# TASK TO CARRY OUT
Collect each line of the data below that contains the word "Viewport" and copy those lines in full.

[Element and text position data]
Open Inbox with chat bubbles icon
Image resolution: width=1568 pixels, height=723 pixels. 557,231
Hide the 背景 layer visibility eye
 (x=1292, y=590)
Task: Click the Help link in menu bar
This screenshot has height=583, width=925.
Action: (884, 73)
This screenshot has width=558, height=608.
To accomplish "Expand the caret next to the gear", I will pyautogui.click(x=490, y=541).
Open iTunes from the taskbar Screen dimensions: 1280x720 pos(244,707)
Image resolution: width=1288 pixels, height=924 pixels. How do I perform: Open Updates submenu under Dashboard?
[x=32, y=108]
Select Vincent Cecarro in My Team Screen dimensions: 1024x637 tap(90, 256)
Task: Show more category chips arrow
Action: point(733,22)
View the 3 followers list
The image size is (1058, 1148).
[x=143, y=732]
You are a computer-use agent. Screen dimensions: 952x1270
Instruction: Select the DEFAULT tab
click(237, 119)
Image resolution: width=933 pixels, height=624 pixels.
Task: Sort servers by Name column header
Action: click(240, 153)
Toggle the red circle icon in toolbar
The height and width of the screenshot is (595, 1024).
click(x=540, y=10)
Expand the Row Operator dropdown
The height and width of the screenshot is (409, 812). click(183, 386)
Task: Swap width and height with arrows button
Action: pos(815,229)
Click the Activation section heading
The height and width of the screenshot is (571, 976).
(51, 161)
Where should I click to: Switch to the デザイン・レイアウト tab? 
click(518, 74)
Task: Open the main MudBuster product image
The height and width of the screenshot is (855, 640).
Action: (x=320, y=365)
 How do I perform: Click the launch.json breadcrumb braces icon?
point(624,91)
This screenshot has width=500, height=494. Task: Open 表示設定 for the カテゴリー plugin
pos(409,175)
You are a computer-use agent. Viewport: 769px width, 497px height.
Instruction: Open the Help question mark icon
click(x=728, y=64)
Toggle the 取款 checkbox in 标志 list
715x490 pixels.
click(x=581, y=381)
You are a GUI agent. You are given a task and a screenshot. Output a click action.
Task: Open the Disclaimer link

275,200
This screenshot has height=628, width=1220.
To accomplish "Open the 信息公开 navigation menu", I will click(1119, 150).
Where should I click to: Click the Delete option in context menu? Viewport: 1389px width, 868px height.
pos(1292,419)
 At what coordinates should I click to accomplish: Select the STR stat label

# TASK OUTPUT
You are a computer-use agent. Viewport: 769px width, 497px height.
Where should I click to: Click the Delete option in context menu? Viewport: 1389px width, 868px height.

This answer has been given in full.